**Available data**
───
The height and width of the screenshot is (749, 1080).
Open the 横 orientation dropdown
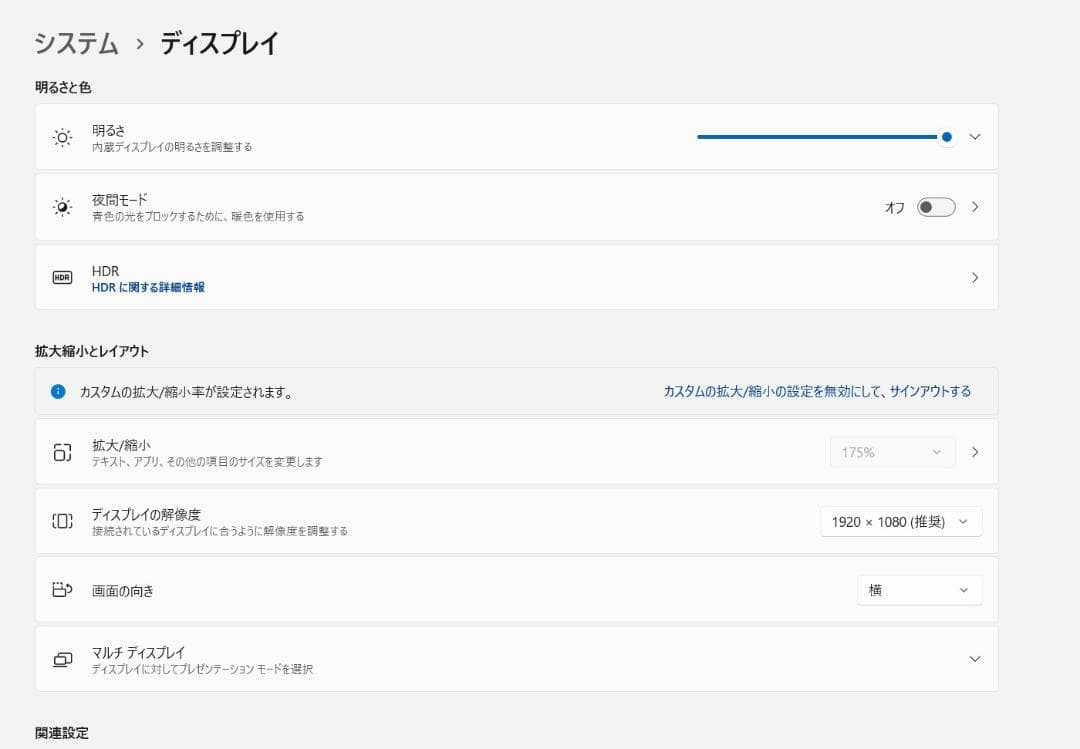tap(919, 590)
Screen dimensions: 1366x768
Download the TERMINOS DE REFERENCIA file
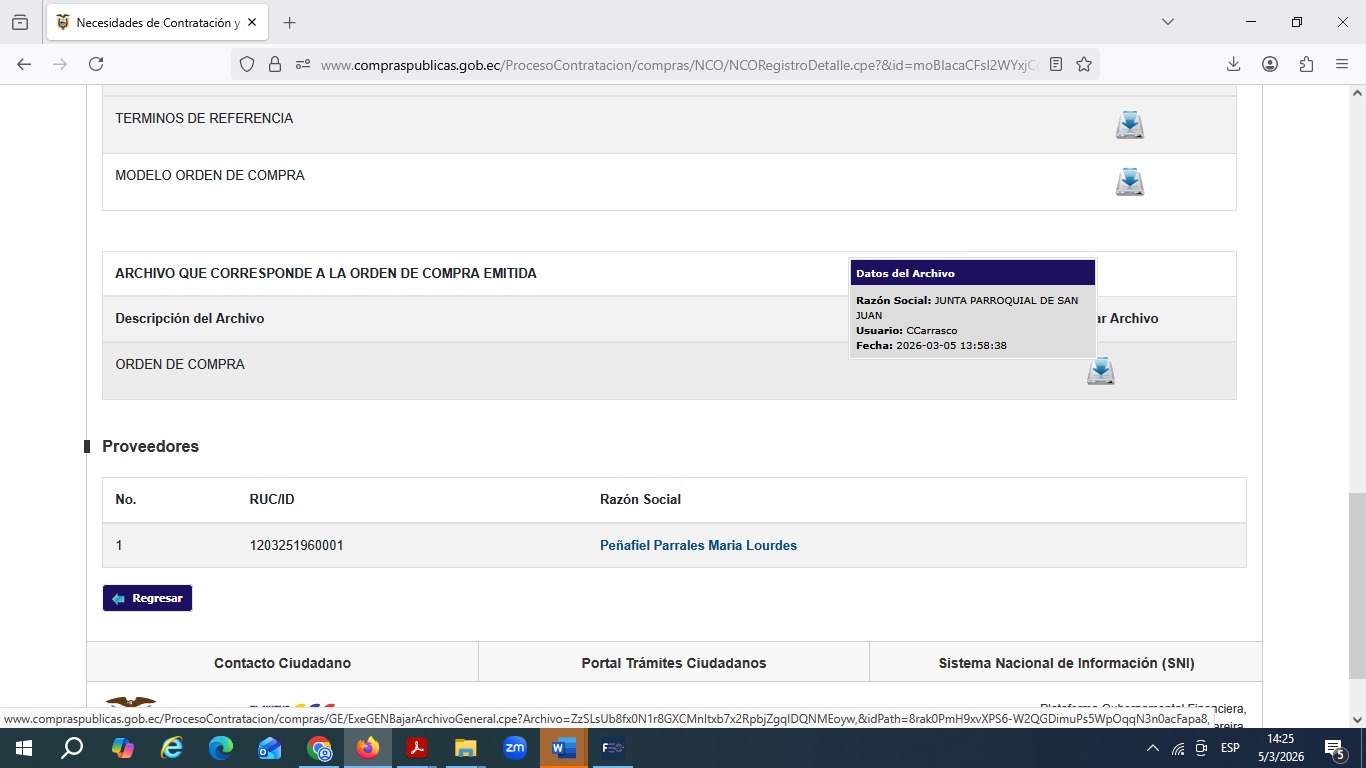point(1129,125)
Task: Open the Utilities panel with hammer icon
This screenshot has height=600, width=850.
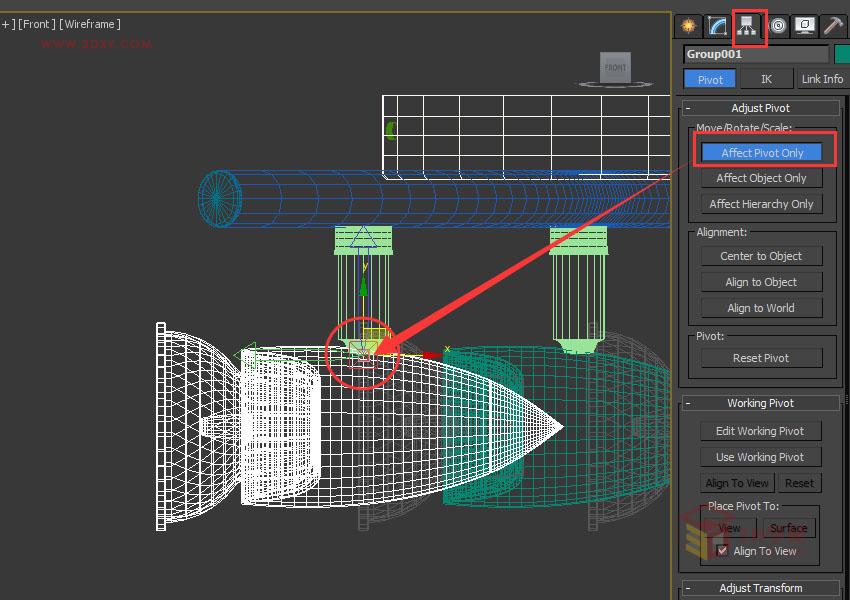Action: tap(835, 26)
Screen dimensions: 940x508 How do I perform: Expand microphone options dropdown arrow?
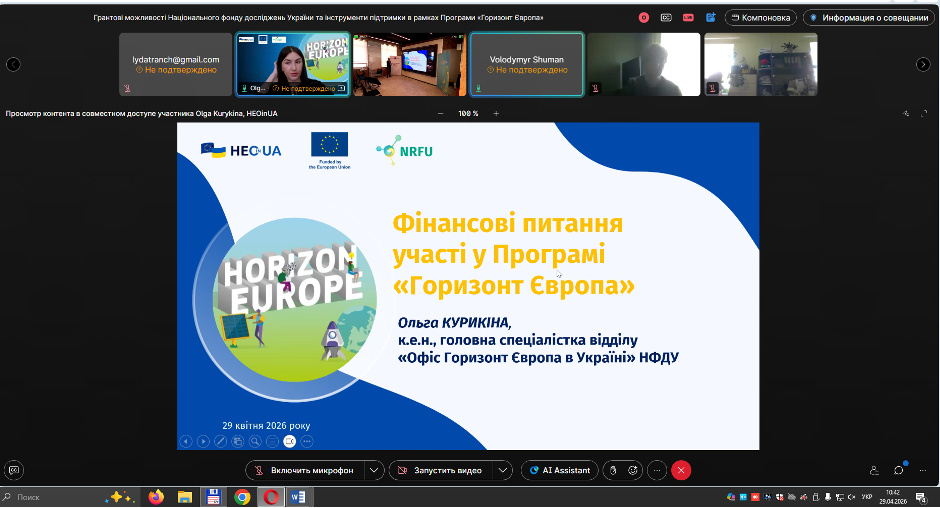[373, 470]
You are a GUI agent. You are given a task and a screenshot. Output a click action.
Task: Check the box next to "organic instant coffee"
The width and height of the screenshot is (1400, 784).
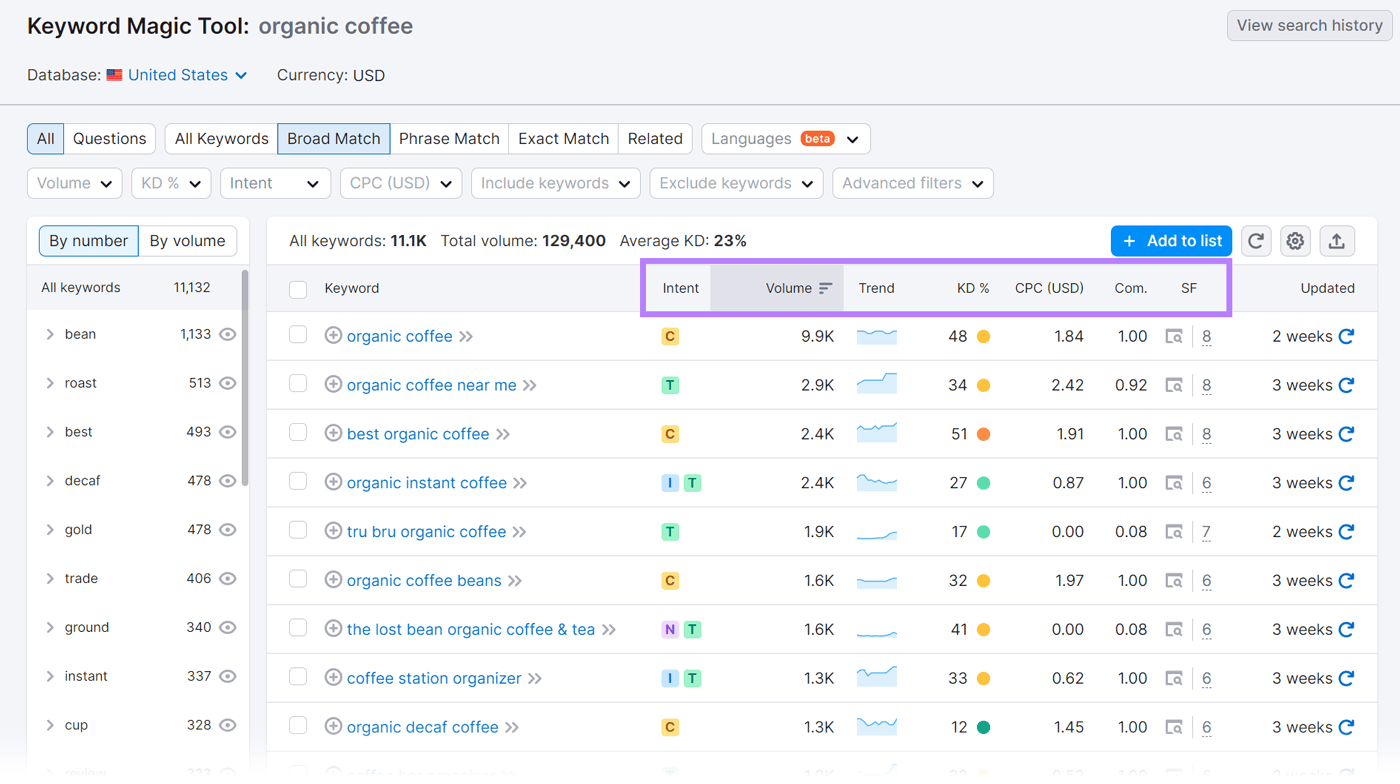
───
**Task details**
Drop the pictures, then write out everything else in the records exactly.

**Answer below**
The height and width of the screenshot is (749, 1080).
Open the 横 orientation dropdown
tap(919, 590)
Screen dimensions: 1366x768
Download the TERMINOS DE REFERENCIA file
point(1129,125)
Task: Open the Utilities panel with hammer icon
This screenshot has height=600, width=850.
Action: tap(835, 26)
Screen dimensions: 940x508 How do I perform: Expand microphone options dropdown arrow?
[373, 470]
You are a GUI agent. You are given a task and a screenshot. Output a click action.
Task: Check the box next to "organic instant coffee"
The width and height of the screenshot is (1400, 784).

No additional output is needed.